When I picked up the medication, the Pharmacist went over the information and asked if I had questions. He did not once say anything about my eyes, vision, or glaucoma.
I started with 25mg on Dec 18, 2007 and went up to 50mg on Jan 9th, 2008. On Jan 26th, anytime I would stand up from a sitting position, I would get an intense pressure in my head, ears, and a very forceful pressure behind my eyes, and also rainbow circles popping up in my vision when I moved my eyes around. If I stood still and waited anywhere from 30seconds to 2minutes, the pressure would go away and I could function just fine until the next time I sat for more than 10-15minutes.
I called my Psychiatrist and he recommended that I drink more fluids and take a multi-vitamin. No mention of glaucoma.
The next day (yesterday), the same "head rush" was happening only it lasted longer and felt like a mini-migraine. I started looking online and WOW, there is info everywhere about the side effects.
I did not take the Topamax last night and this afternoon I have an appointment to see my eye doctor. I will also be looking for a new Psychiatrist. The way doctors are bribed to push meds is frightening.
The drug combo he prescribed really did help the way he said it would, but I would never have risked my eyesight!!!!!
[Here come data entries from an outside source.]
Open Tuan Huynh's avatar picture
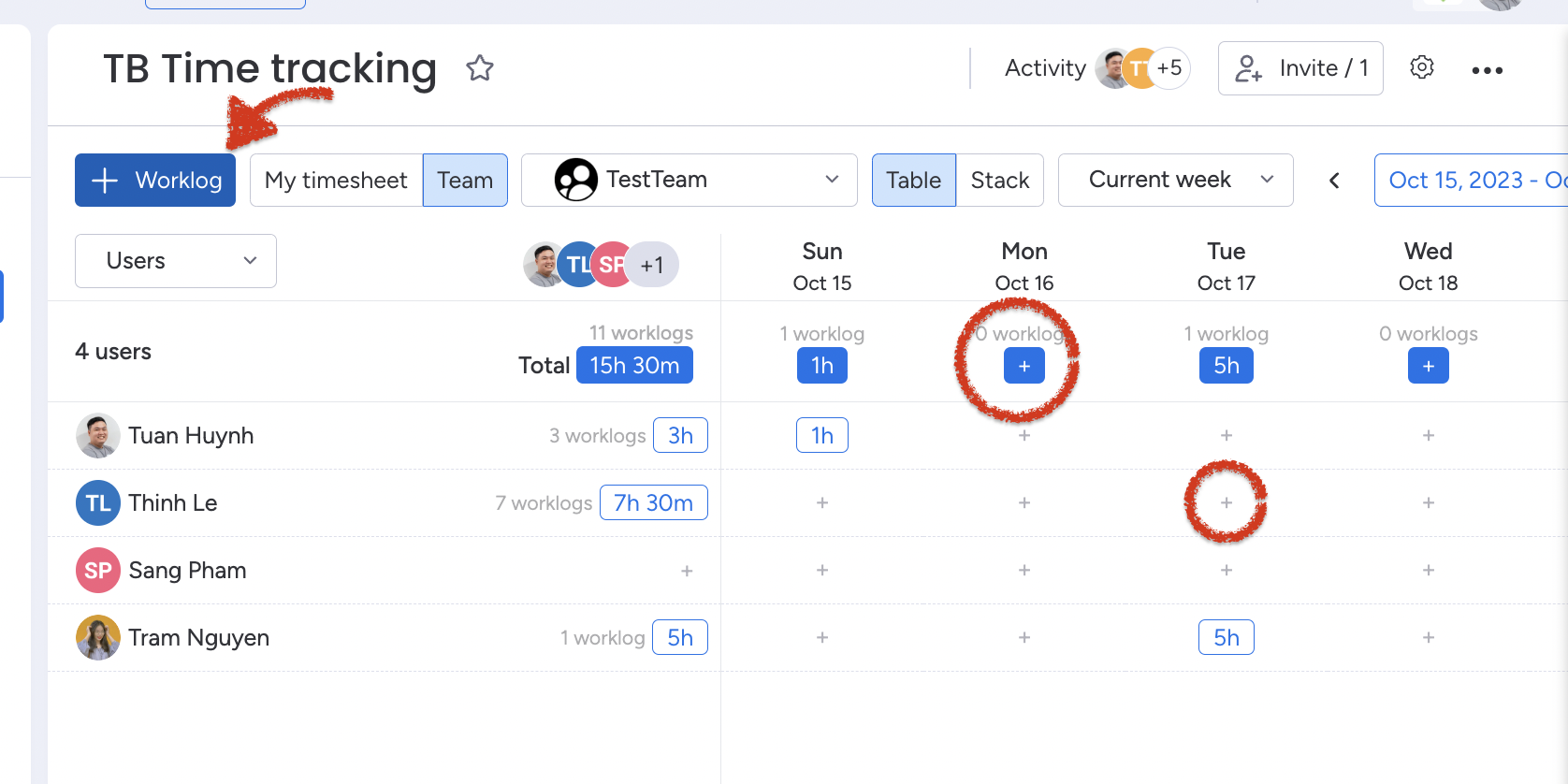The width and height of the screenshot is (1568, 784). click(x=98, y=436)
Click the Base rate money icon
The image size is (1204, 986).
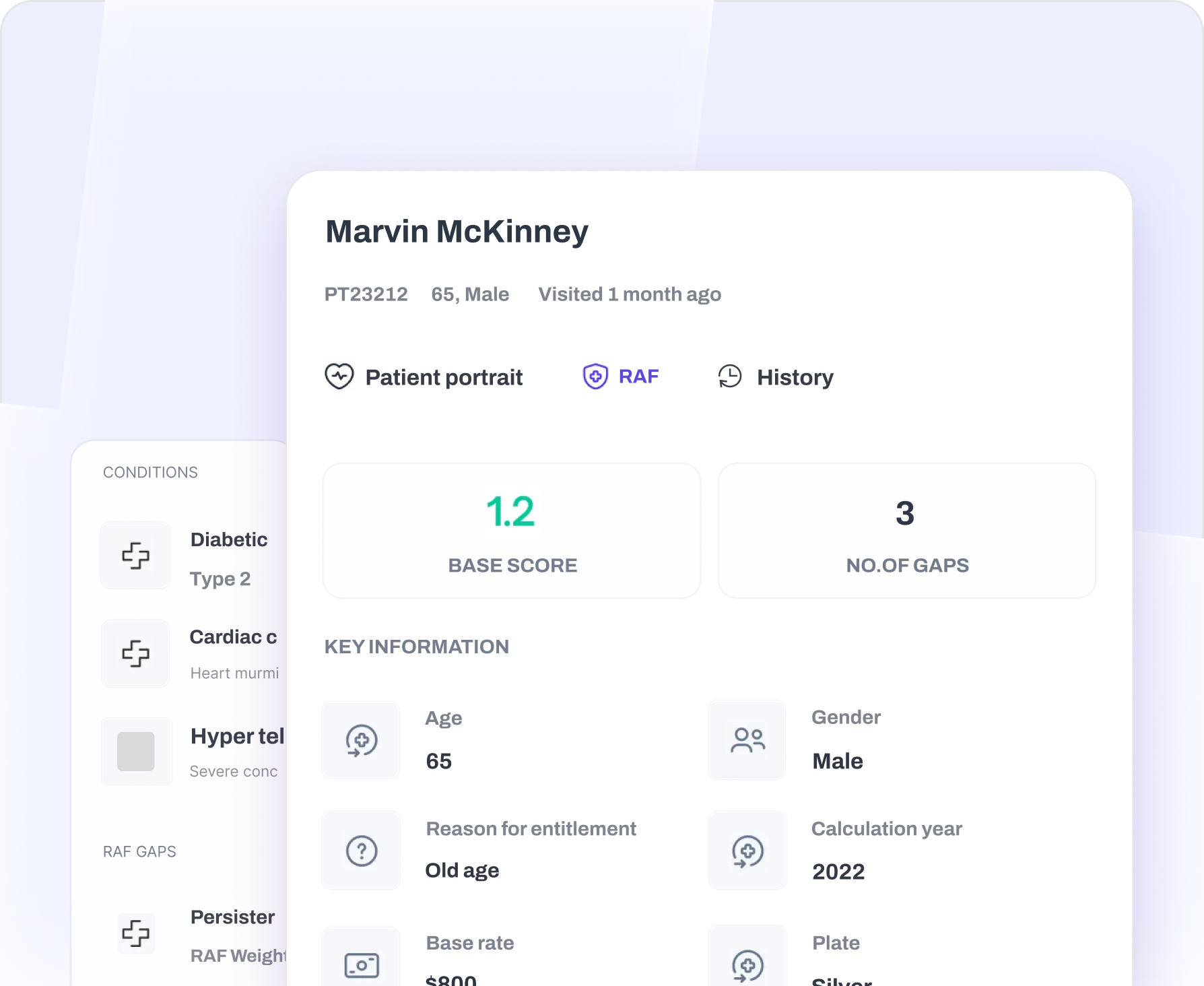pos(362,964)
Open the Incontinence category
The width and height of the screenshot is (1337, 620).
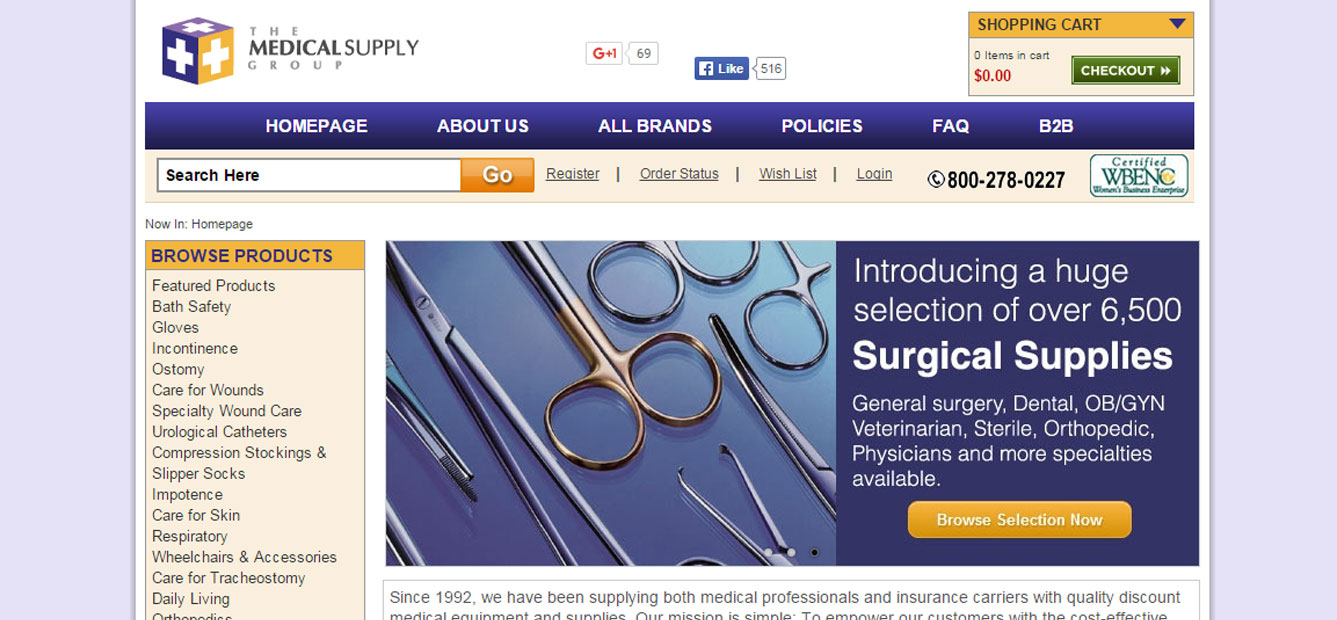(195, 348)
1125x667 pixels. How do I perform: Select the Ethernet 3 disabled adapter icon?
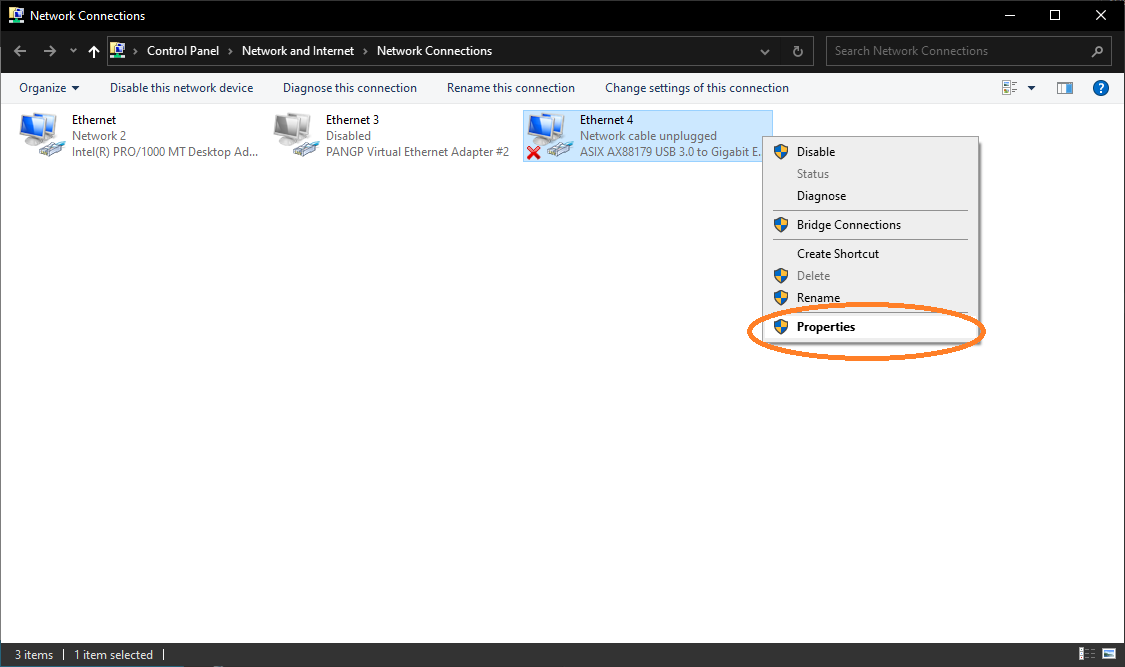(294, 135)
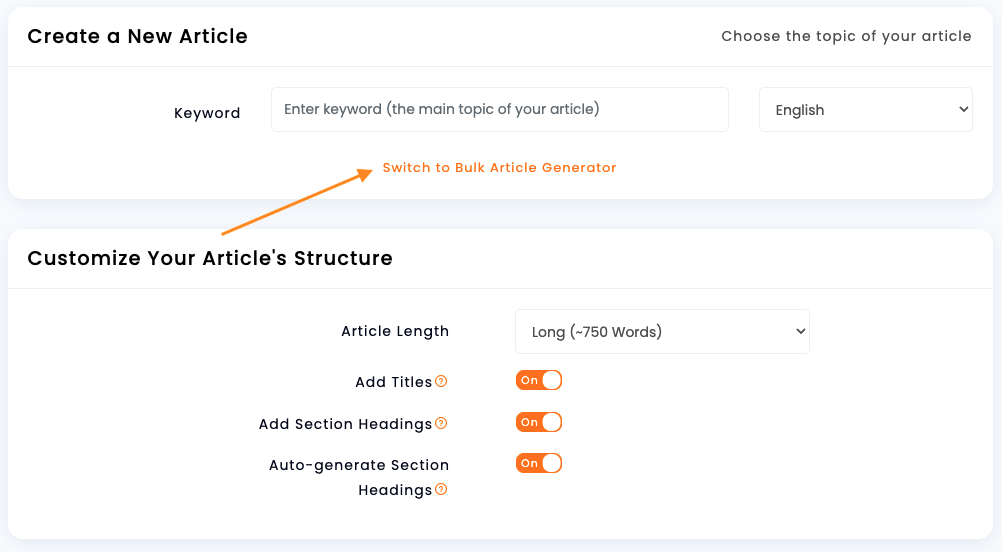Switch to Bulk Article Generator link
The height and width of the screenshot is (552, 1002).
499,167
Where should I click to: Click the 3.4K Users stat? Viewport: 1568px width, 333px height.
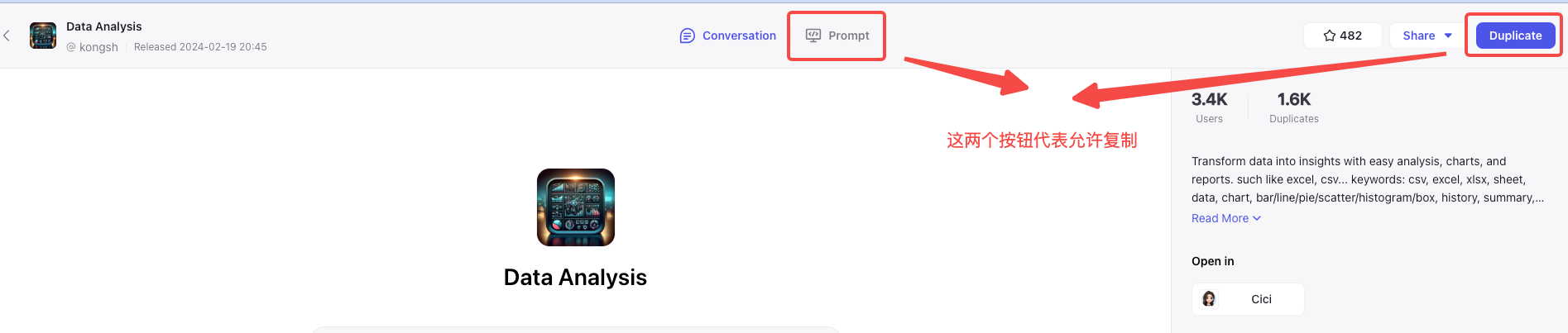pyautogui.click(x=1209, y=107)
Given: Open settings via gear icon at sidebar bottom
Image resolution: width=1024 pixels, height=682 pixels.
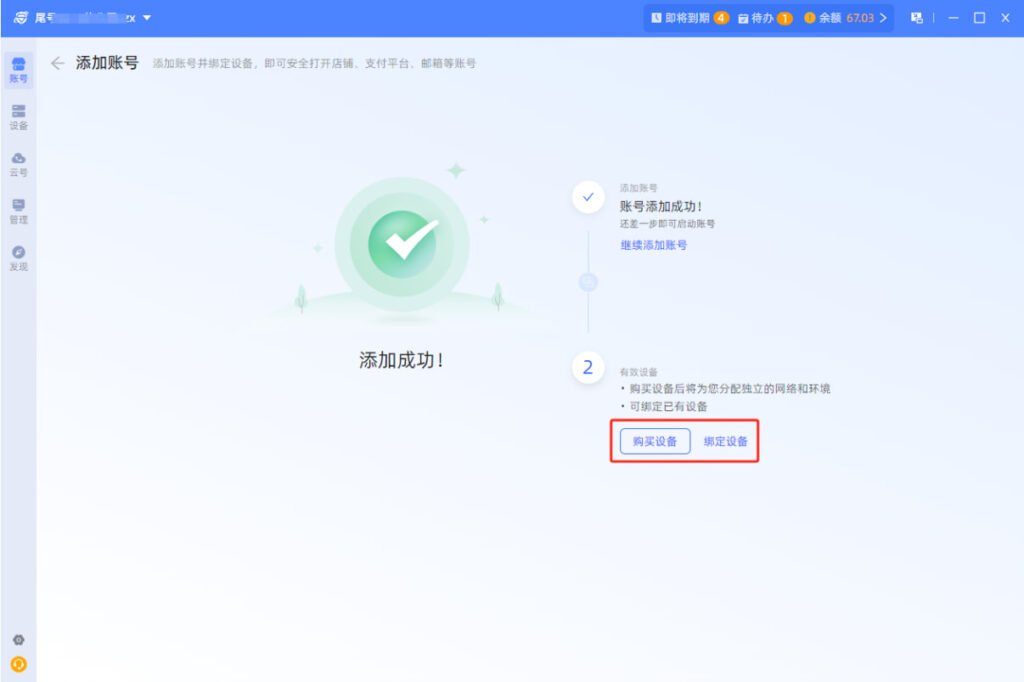Looking at the screenshot, I should pos(18,638).
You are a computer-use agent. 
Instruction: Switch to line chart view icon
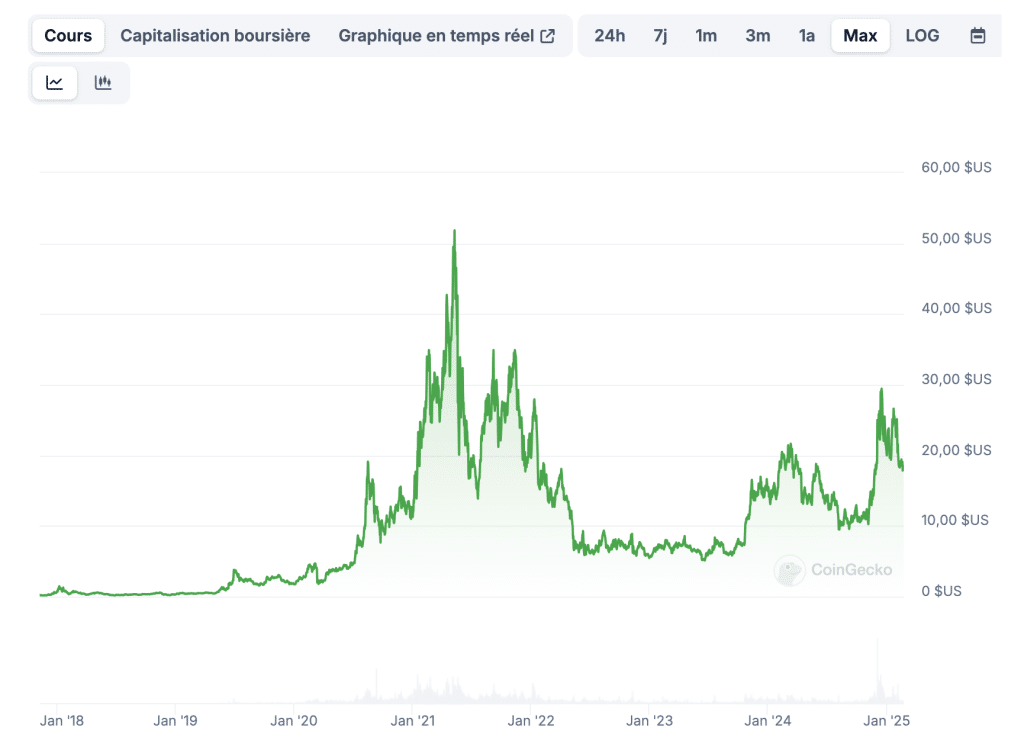pos(54,83)
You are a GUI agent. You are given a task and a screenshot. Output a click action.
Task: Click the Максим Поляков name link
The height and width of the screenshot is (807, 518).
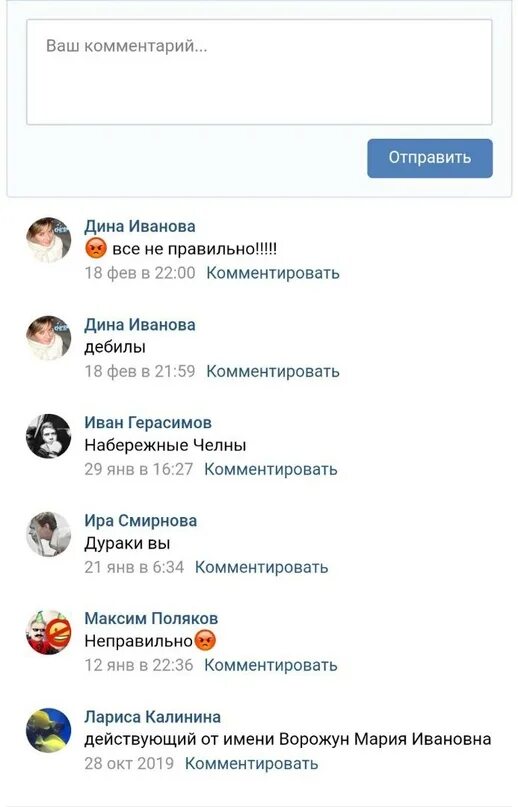[x=151, y=618]
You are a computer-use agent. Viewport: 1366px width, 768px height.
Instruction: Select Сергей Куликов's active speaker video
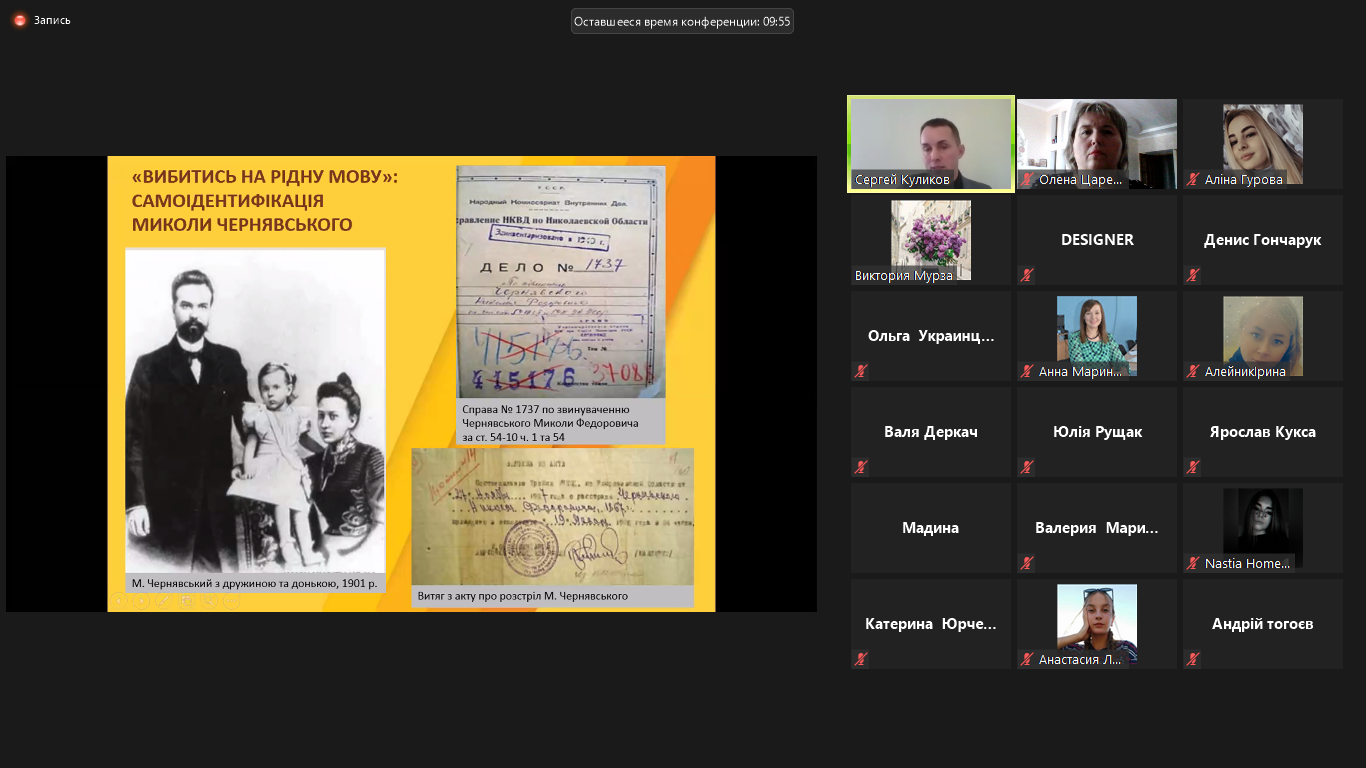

I was on Topamax for 10 days with a few minor side effects but nothing serious enough to quit it. My husband and I went to the library about 6pm. I am 46 and never wore corrective lenses but was noticing that the shelves farther away were blurry, I didn't worry too much since I had been having ongoing thyroid problems and figured my eyes were swelling (though that normally happened only in the mornings). By the time we got home and were sitting down to dinner I noticed that when standing in the kitchen the people in the other room were completely blurry. By 11 pm I could only see clearly within 18 inches of my face.

I awoke at 2 am with a severe headache and almost complete blurriness, I had to hold the pill bottle very close to my eye to be sure it was correct and even then could not be sure. My husband gave me the meds and I went back to sleep. I didn't wake up until 1pm!!! When I awoke all light was painfully bright and I could see NOTHING clearly! I was rushed to the hospital and was diagnosed with acute angle-closure glaucoma caused by TOPAMAX!!!

Thankfully the docs were able to reverse the symptoms but said one more day I would have been permanently blind. My eyesight has never returned fully, though I can function just fine and do not feel depressed about it.

Please, be very careful on Topamax. The stuff is dangerous to many people though a life-saver for so many others. Also, may I suggest to those with the tingling that you get your calcium levels checked as this is a classic symptom of low calcium. I just wonder how Topamax affects the other body systems, such as the adrenal and parathyroids.